Pelejo ainda hoje para acreditar na existência da “gripe suína” e no que ouvia e lia a respeito, mas confesso que não consigo. E quanto mais pelejo, mais se reforça em mim essa desconfiança cívica que me leva ao ceticismo radical – eu não acredito em nada que é dito com estardalhaço.
Pandemia! Que pandemia que nada.
Somente o muito inocente acreditou na existência do “surto de gripe suína”, e de ordinário são inocentes que estavam desinformados ou desatentos pois não perceberam que antes eles tentaram emplacar a “gripe aviária” – que era transmitida pelas aves.
Conversa.
Deu-se a retração no consumo de aves e aumentou o consumo de carne de porco, aí eles inventaram a “gripe suína” – que foi para conter o consumo de milho.

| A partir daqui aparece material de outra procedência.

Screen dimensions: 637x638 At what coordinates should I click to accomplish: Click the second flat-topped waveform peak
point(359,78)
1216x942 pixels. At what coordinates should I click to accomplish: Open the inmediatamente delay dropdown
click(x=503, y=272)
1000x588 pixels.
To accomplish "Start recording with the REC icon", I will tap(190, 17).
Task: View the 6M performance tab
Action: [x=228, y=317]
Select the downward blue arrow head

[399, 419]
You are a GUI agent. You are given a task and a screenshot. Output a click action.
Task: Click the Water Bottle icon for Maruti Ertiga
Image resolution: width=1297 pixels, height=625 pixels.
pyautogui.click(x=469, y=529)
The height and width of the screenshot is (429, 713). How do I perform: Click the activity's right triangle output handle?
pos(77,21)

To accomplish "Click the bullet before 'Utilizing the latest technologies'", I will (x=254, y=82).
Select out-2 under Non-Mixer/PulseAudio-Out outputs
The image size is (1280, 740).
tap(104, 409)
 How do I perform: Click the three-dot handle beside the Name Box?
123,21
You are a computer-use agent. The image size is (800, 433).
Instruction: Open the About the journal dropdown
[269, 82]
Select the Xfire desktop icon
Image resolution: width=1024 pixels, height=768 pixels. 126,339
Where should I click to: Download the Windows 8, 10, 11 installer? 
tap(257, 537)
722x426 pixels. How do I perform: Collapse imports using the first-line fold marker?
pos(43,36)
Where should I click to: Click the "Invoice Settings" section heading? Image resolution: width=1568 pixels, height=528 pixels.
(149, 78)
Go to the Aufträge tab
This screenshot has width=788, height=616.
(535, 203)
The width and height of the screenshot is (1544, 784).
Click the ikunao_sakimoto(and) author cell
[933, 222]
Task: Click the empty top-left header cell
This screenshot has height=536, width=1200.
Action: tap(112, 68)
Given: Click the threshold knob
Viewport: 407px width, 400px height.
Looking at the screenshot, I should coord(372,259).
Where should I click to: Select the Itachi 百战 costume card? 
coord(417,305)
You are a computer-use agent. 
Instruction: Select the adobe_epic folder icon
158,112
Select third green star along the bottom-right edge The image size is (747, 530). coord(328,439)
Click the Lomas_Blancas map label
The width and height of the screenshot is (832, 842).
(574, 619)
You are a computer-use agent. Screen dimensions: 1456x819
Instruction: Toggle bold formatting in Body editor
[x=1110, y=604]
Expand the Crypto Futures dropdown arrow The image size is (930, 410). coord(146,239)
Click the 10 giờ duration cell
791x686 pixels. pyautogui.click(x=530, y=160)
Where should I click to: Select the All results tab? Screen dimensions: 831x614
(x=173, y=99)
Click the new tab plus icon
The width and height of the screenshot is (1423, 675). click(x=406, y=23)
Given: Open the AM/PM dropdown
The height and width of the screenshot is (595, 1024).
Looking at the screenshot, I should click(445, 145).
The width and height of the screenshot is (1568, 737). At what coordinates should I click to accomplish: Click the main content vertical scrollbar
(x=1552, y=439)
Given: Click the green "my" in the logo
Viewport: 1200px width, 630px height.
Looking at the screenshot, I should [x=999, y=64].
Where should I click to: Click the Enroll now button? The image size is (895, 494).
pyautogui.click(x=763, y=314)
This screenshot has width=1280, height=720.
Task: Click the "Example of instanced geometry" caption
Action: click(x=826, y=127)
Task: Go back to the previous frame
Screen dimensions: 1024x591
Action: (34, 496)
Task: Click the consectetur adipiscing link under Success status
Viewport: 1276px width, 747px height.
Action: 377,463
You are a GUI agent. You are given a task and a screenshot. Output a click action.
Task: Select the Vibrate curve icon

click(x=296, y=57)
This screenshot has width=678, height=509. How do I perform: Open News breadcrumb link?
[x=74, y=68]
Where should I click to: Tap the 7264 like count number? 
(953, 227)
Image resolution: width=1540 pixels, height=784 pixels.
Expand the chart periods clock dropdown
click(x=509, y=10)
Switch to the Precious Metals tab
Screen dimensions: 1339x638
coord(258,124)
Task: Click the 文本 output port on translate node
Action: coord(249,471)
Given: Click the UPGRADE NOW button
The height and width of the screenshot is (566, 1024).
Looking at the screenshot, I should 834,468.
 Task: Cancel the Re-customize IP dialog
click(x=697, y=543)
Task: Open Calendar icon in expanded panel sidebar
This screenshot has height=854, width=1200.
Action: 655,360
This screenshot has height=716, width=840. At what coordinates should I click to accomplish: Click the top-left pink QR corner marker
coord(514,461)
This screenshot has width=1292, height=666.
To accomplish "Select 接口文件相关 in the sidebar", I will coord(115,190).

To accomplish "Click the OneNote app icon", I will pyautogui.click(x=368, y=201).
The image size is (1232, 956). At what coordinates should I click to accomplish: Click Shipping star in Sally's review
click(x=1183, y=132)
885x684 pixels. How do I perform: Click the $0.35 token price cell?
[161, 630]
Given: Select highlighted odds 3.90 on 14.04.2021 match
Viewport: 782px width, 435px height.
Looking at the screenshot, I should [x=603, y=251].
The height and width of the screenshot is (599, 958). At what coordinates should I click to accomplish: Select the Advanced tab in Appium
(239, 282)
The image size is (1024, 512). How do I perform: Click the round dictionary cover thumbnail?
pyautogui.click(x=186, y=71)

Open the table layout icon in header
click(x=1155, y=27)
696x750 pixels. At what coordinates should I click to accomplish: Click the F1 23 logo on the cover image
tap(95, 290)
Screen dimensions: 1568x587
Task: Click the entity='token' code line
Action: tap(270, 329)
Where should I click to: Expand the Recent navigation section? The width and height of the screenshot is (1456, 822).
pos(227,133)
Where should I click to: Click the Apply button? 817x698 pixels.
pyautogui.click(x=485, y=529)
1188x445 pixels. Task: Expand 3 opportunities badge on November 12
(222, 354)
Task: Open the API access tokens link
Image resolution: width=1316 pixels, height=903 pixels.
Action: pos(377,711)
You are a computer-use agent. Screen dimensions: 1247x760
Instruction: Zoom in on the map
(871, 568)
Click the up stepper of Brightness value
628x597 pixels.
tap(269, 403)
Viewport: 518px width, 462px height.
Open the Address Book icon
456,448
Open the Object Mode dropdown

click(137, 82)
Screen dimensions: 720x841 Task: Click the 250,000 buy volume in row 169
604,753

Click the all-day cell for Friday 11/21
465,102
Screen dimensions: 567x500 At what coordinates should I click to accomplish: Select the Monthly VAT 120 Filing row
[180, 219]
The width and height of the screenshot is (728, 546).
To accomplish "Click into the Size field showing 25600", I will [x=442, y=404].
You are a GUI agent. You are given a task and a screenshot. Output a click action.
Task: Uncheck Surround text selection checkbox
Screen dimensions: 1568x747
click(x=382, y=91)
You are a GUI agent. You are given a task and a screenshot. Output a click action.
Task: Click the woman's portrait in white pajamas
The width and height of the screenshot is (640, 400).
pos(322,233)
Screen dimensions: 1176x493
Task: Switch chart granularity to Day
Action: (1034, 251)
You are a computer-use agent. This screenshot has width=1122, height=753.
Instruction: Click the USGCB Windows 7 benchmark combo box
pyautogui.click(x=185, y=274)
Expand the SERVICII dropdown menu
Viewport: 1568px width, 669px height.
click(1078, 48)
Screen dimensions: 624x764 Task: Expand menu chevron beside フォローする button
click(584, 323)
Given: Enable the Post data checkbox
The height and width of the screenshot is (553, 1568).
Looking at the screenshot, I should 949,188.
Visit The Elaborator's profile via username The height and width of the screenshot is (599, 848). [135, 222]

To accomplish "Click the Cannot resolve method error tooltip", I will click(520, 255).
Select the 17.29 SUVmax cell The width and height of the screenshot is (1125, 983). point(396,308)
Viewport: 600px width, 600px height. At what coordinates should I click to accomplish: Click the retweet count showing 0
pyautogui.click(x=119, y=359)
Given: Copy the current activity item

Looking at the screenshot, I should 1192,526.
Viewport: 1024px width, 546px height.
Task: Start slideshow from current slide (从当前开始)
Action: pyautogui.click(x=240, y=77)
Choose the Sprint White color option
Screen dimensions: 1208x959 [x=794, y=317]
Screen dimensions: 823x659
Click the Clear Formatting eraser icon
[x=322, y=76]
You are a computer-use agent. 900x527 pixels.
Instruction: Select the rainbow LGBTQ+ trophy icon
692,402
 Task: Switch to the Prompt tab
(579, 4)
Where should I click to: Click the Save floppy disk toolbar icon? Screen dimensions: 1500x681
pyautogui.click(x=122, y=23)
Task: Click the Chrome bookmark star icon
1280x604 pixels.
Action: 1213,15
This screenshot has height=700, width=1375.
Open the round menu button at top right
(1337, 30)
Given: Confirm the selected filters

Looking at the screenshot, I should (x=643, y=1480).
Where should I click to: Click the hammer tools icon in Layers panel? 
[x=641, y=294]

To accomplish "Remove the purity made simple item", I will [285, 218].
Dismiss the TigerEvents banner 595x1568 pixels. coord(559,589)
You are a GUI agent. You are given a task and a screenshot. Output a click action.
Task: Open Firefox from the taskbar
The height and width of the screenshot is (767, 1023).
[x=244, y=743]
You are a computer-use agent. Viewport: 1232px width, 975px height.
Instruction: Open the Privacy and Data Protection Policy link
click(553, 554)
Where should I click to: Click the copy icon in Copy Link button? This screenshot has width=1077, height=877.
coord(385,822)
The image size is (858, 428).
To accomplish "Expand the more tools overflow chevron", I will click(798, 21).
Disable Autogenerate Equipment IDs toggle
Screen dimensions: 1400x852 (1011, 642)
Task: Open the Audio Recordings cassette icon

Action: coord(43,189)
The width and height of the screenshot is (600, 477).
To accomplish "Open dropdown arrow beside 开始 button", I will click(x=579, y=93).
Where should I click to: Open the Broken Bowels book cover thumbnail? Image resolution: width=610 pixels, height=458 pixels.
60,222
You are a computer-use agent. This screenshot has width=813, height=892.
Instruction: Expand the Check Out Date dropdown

Não é coincidência o foco da “gripe suína” ter sido localizado na fronteira com o Texas, onde estão as maiores pocilgas e os maiores criadores de porcos de México.
Disseram que a “gripe suína” foi controlada pela vacinação, mas é mentira porque no Brasil a maioria da população não se vacinou; e na Europa muitos Países não aceitaram a vacina.
Folgo em saber que estava certo, mas me preocupo porque muita gente apareceu dissertando sobre a “gripe suína” respaldada na autoridade do cargo que exerce – e estes são os “inocentes úteis” que influenciam.
Mas, a mentira tem lá suas verdades. Vejamos: com o boato o preço da carne de porco caiu; com o boato muita gente ganhou dinheiro vendendo máscaras e vacinas.
A “gripe suína” foi um golpe para tomar dinheiro dos otários. E tomou.